I don't think I'd ever be as happy for the rest of my life as I was when she said that to me. The tears rolled down my face, but they were happy tears, not tears of sadness. She looked rejected, misreading my face, and gathered up her stuff to leave.
"I hope we can still work together," was all she said as she pushed open the door. I stared after in shock. Not really understanding what was going on. Did she not think I would accept her love and she had made it all up? Suddenly, I realized that she thought I was crying out of sadness because I couldn't take her. I grabbed my coat, slammed some money on the table and raced out behind her. I caught her halfway down the street and I spun her around to face me.
"I love you more than you'll ever know, Bones. And I want to be with you for the rest of my life." She looked worried. "I'm not proposing," I added quickly, "I know you don't believe in marriage. But I want to be as big of a part of this pregnancy as you are. I know how hard it is to raise a child without being a couple so that won't work for me this time. You asked for a second chance but it's really me that needs to ask you. Will YOU give ME a second chance?" She stood frozen for a second, and then smiled. I smiled back and kissed her. It was perfect.
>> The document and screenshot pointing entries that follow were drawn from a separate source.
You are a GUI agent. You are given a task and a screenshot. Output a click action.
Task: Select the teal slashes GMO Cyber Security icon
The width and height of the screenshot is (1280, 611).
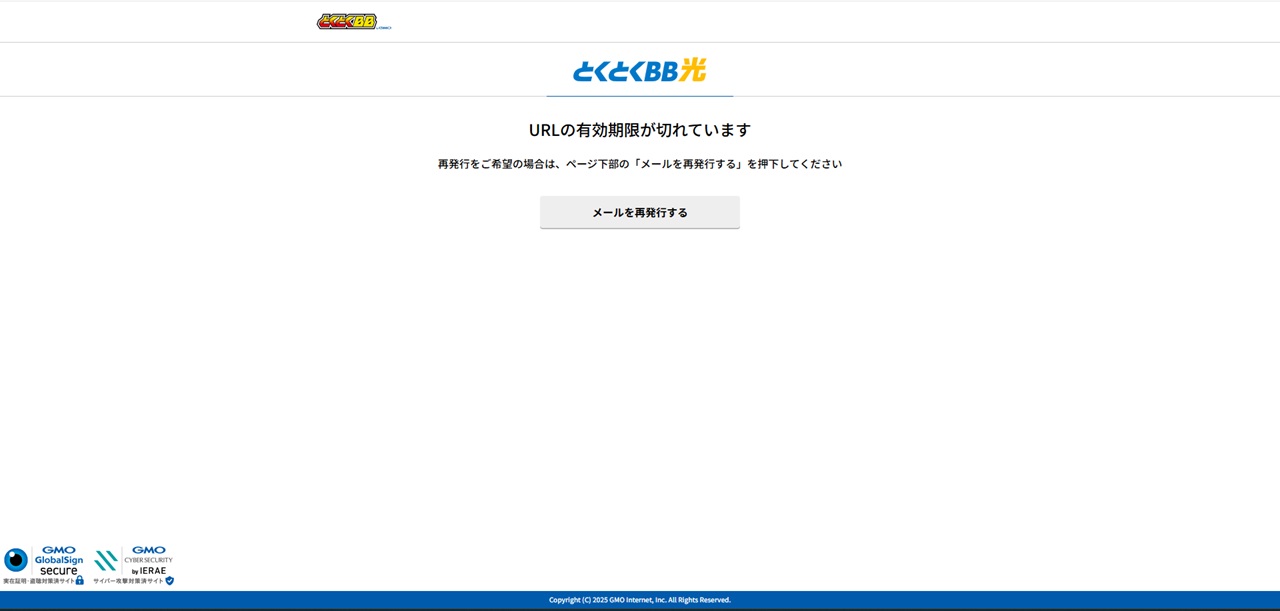click(x=105, y=560)
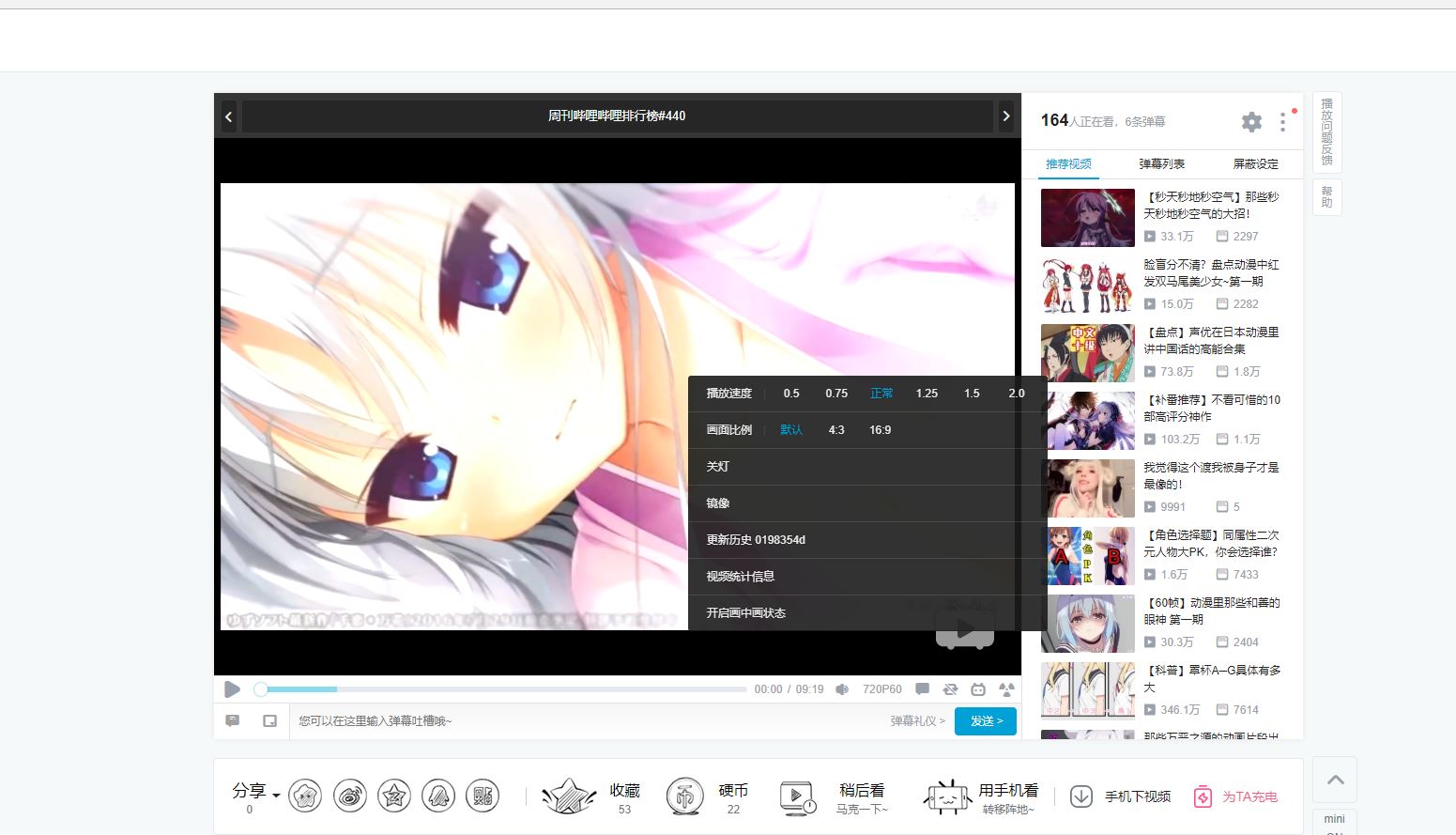Open the 弹幕礼仪 link
Screen dimensions: 1456x835
tap(917, 721)
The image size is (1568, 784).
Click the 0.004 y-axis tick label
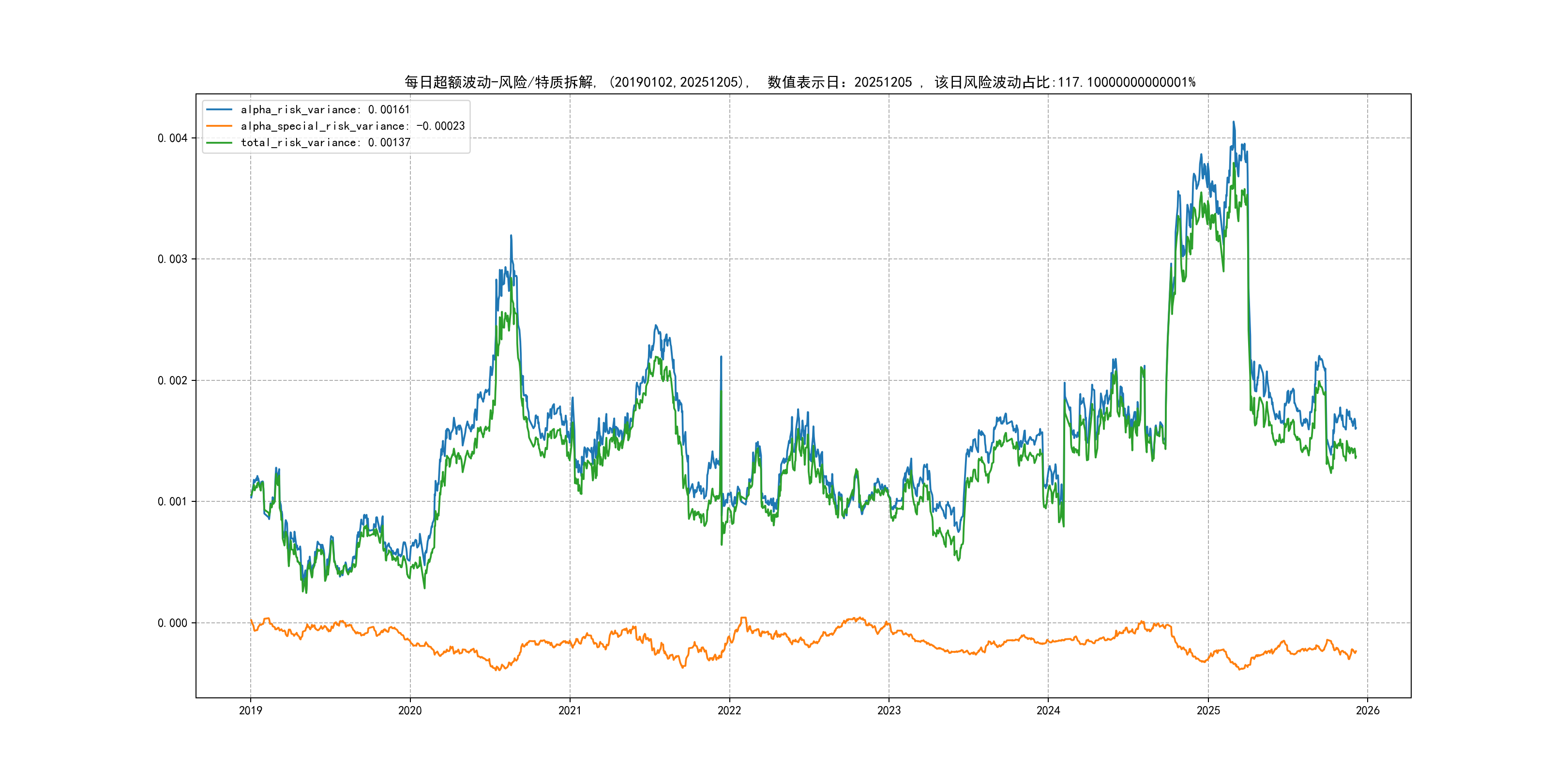point(172,138)

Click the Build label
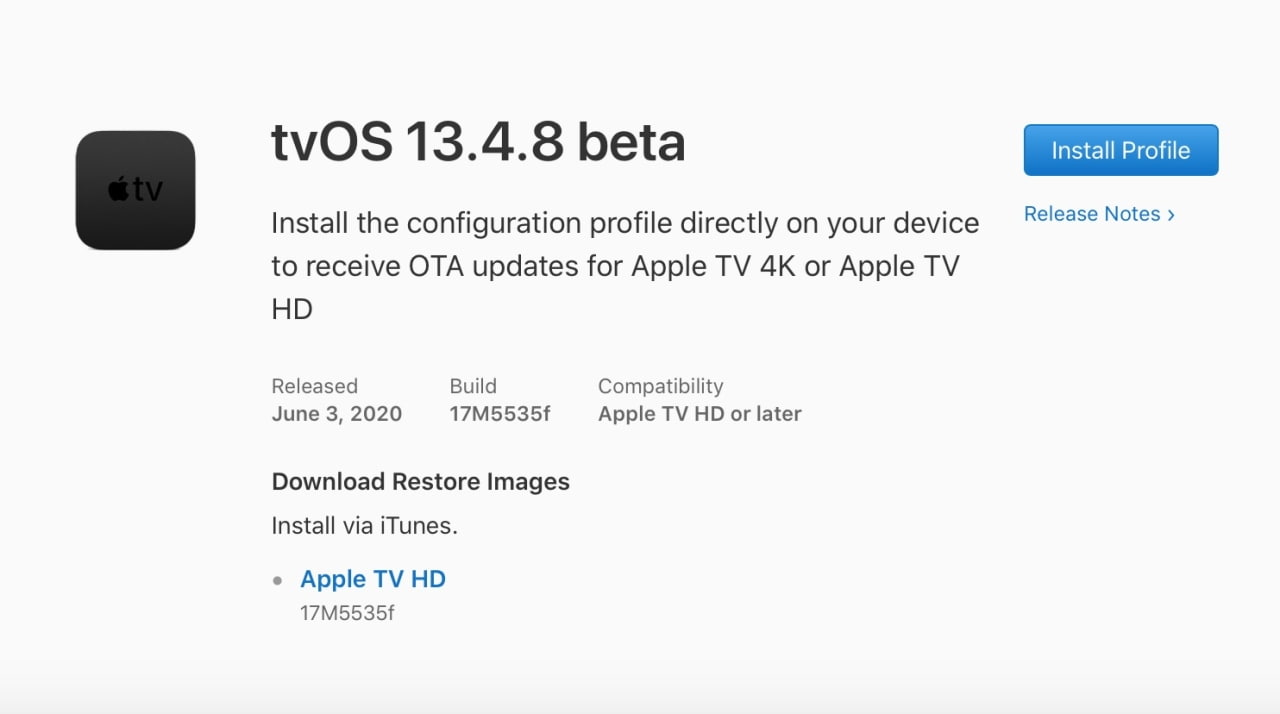[473, 386]
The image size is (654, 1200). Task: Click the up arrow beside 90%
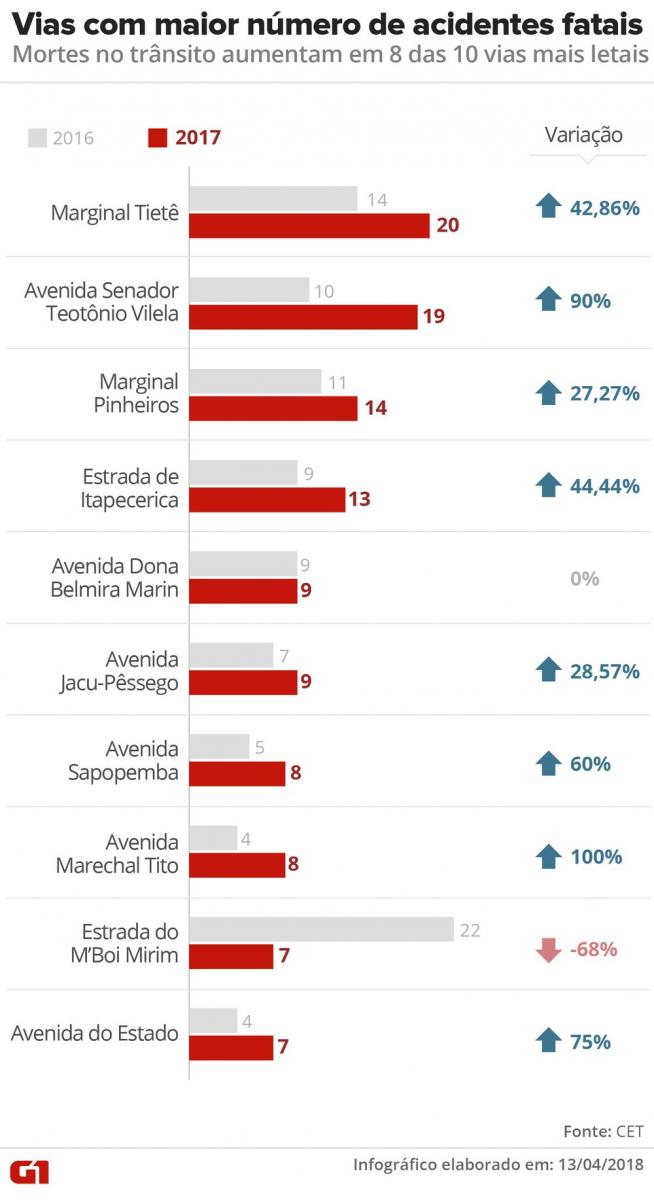(x=547, y=300)
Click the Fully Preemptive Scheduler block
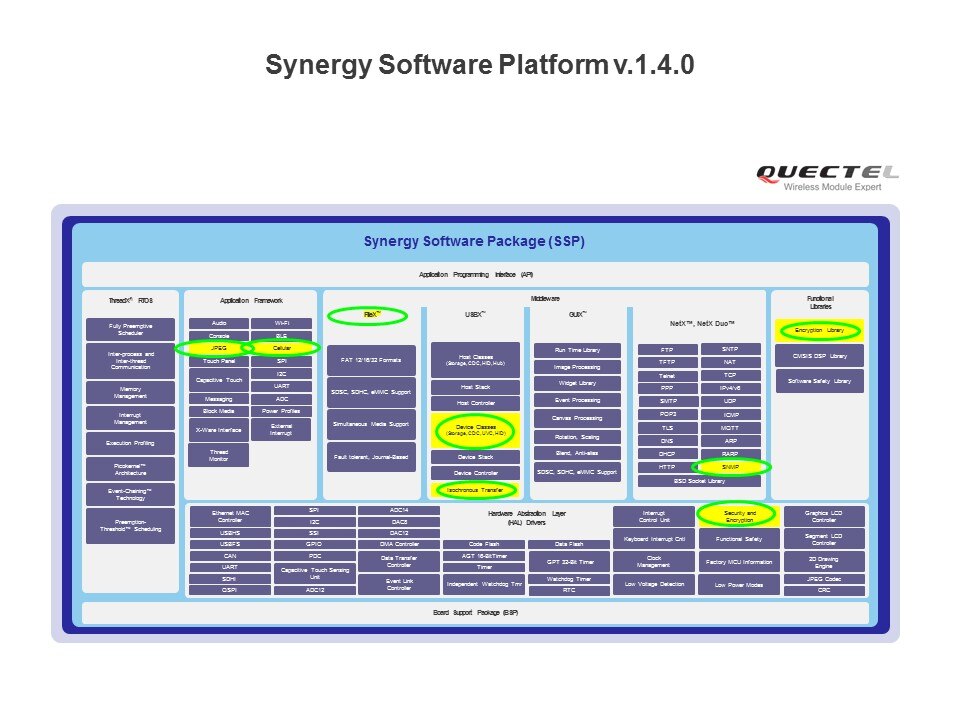The height and width of the screenshot is (720, 960). pos(130,329)
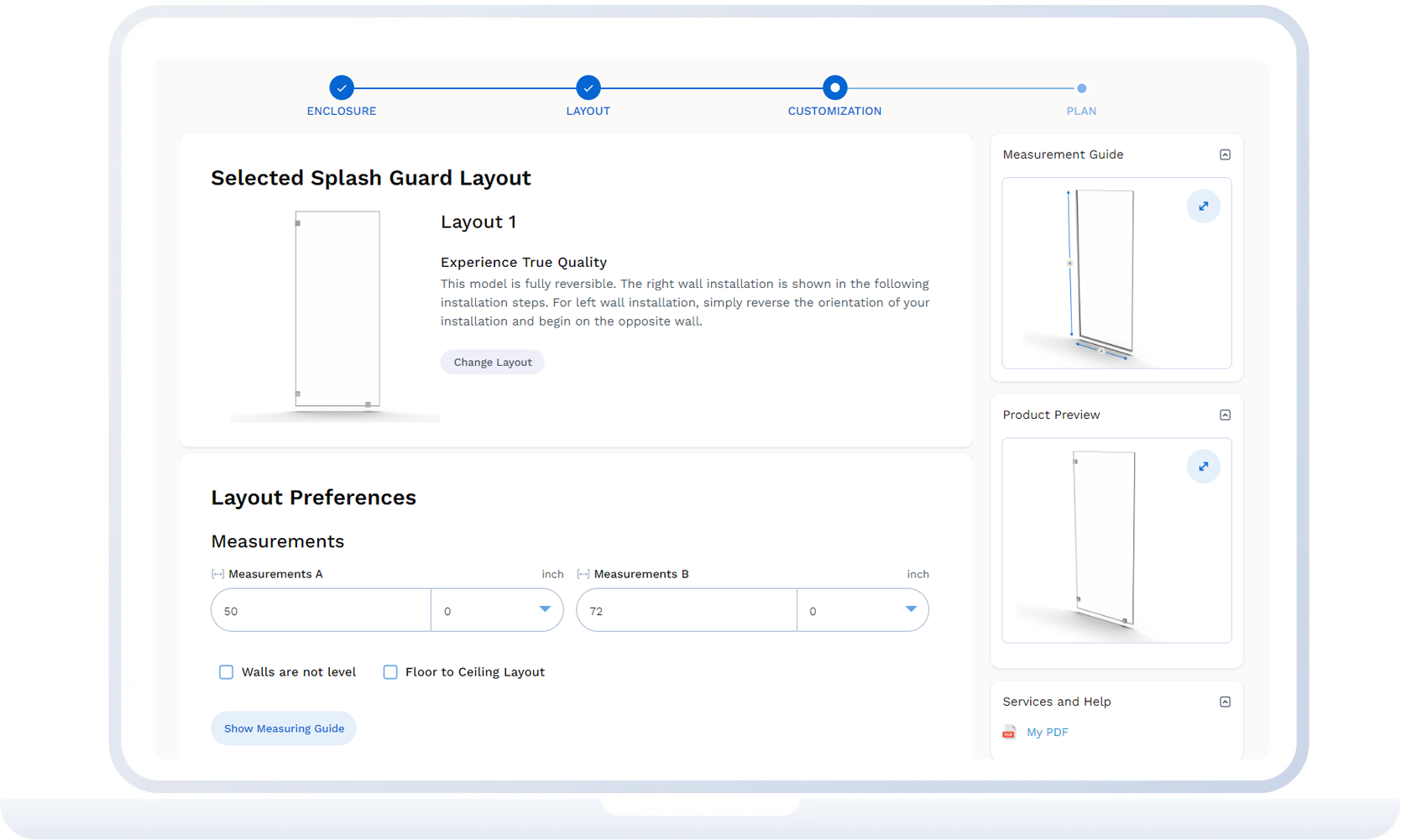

We got back in the car and headed back to the lab. "So what are we going to do when the baby comes?" she asked.
"Well I'm not kidding, Bones. I really want to be a part of this. Every part of it. I want to come to the doctor's appointments, be there when you're sick, and help you with whatever you need."
She smiled, "We should live together."
I was a bit shocked by her request but I had been thinking about it, "Yes I think that would be best, especially when we have to take care of a child. So do you want to move into my place or do you want me to move into yours?"
"Well we both still have leases on our apartments so for now let's keep living separately."
"Ok. You're right. That sounds logical." It was hard to hide my disappointment and I could see hers too.
"But since we are in the beginning of our relationship it would be natural for us not to want to be apart." She said slowly. I could see an idea working in her head. "So I could stay at your place for a while. If you don't mind."
We pulled up to the Jeffersonian and I leaned over to give her another kiss. "That sounds great."
"Ok well I'll see you later. I should get back in to the lab because I still have things to do."
"You really should take it easy in your…condition, you know."
"Booth, I am perfectly capable of working while pregnant. Especially since I'm not that far along yet." I knew I wouldn't be able to stop her. "So what are we going to tell people about us?" I hadn't thought of that.
"Let's wait to tell them about everything, at least until you're farther along in your pregnancy. I know you only told Angela, so just make sure she keeps a secret."
"I'll tell her. Thanks Booth, this was a great lunch." She smiled and I grinned back as she got out of the car and waved goodbye.